Improvements to the Cache Hierarchy

The biggest under-the-hood change for the Ryzen 2000-series processors is in the cache latency. AMD is claiming that they were able to knock one-cycle from L1 and L2 caches, several cycles from L3, and better DRAM performance. Because pure core IPC is intimately intertwined with the caches (the size, the latency, the bandwidth), these new numbers are leading AMD to claim that these new processors can offer a +3% IPC gain over the previous generation.

The numbers AMD gives are:

  • 13% Better L1 Latency (1.10ns vs 0.95ns)
  • 34% Better L2 Latency (4.6ns vs 3.0ns)
  • 16% Better L3 Latency (11.0ns vs 9.2ns)
  • 11% Better Memory Latency (74ns vs 66ns at DDR4-3200)
  • Increased DRAM Frequency Support (DDR4-2666 vs DDR4-2933)

It is interesting that in the official slide deck AMD quotes latency measured as time, although in private conversations in our briefing it was discussed in terms of clock cycles. Ultimately latency measured as time can take advantage of other internal enhancements; however a pure engineer prefers to discuss clock cycles.

Naturally we went ahead to test the two aspects of this equation: are the cache metrics actually lower, and do we get an IPC uplift?

Cache Me Ousside, How Bow Dah?

For our testing, we use a memory latency checker over the stride range of the cache hierarchy of a single core. For this test we used the following:

  • Ryzen 7 2700X (Zen+)
  • Ryzen 5 2400G (Zen APU)
  • Ryzen 7 1800X (Zen)
  • Intel Core i7-8700K (Coffee Lake)
  • Intel Core i7-7700K (Kaby Lake)

The most obvious comparison is between the AMD processors.
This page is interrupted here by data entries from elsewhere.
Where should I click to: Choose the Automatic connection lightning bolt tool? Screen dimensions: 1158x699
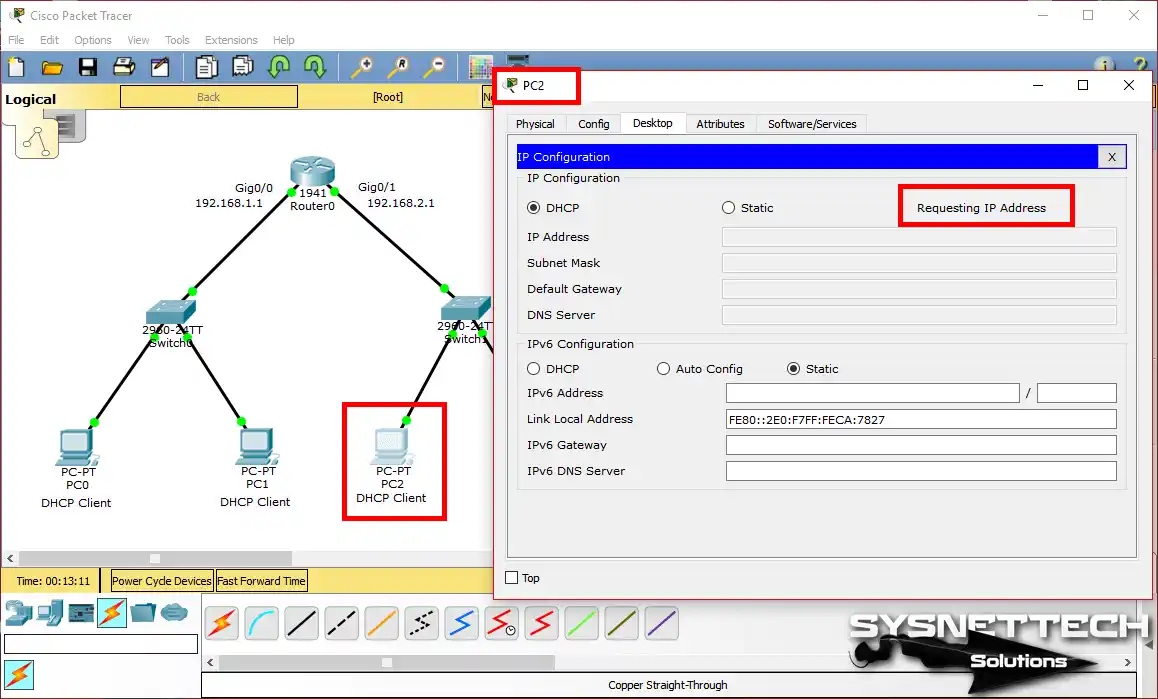pos(221,623)
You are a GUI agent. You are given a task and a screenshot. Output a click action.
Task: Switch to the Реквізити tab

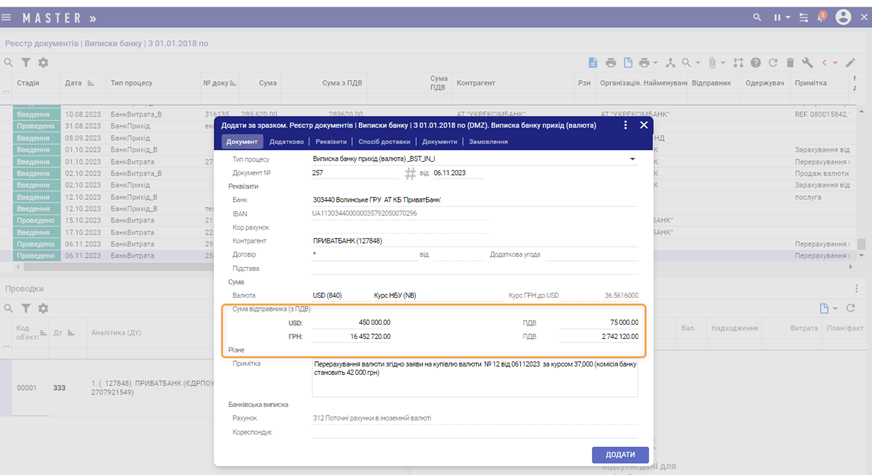click(331, 142)
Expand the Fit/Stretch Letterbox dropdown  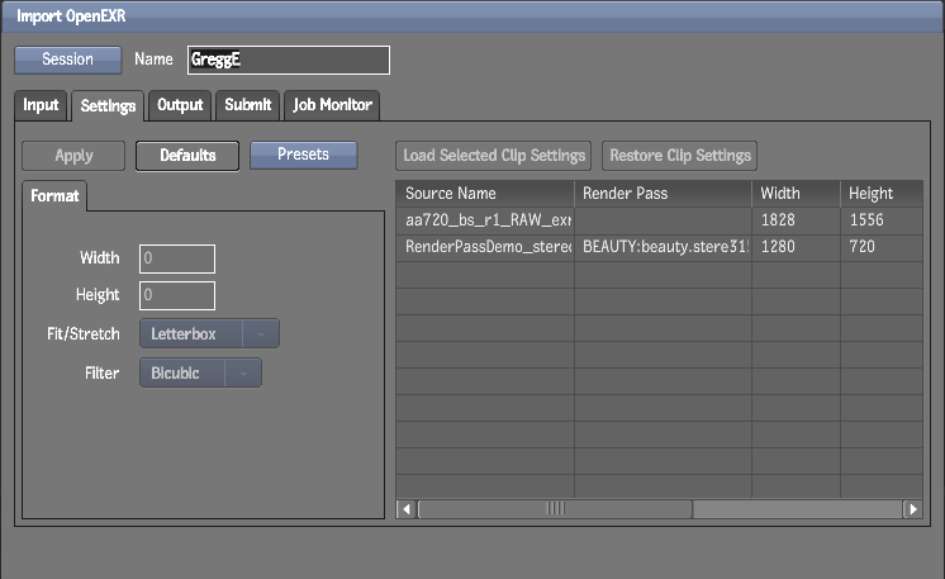click(x=209, y=334)
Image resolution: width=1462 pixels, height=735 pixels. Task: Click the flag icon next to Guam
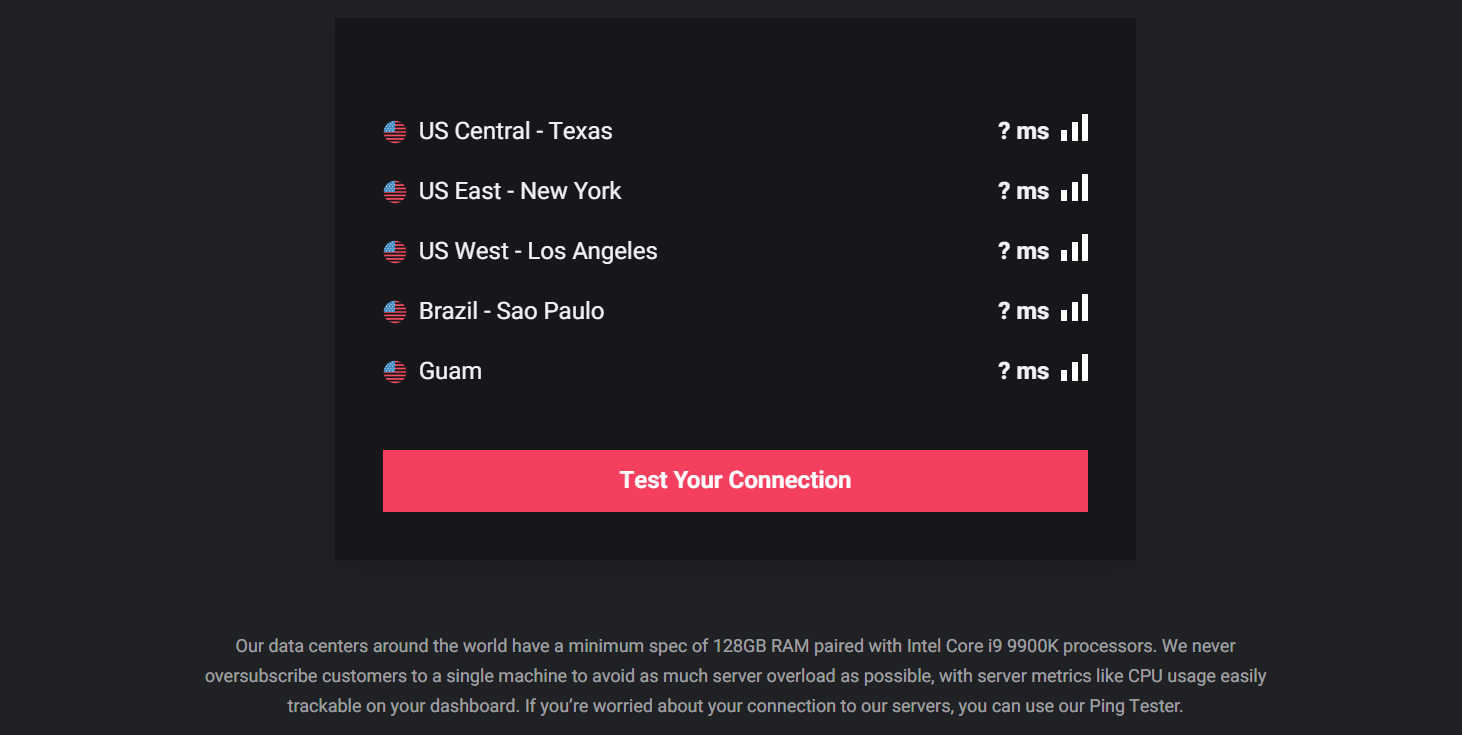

Here we have the Ryzen 7 1800X from the initial launch, the Ryzen 5 2400G APU that pairs Zen cores with Vega graphics, and the new Ryzen 7 2700X processor.

This graph is logarithmic in both axes.

This graph shows that in every phase of the cache design, the newest Ryzen 7 2700X requires fewer core clocks. The biggest difference is on the L2 cache latency, but L3 has a sizeable gain as well. The reason that the L2 gain is so large, especially between the 1800X and 2700X, is an interesting story.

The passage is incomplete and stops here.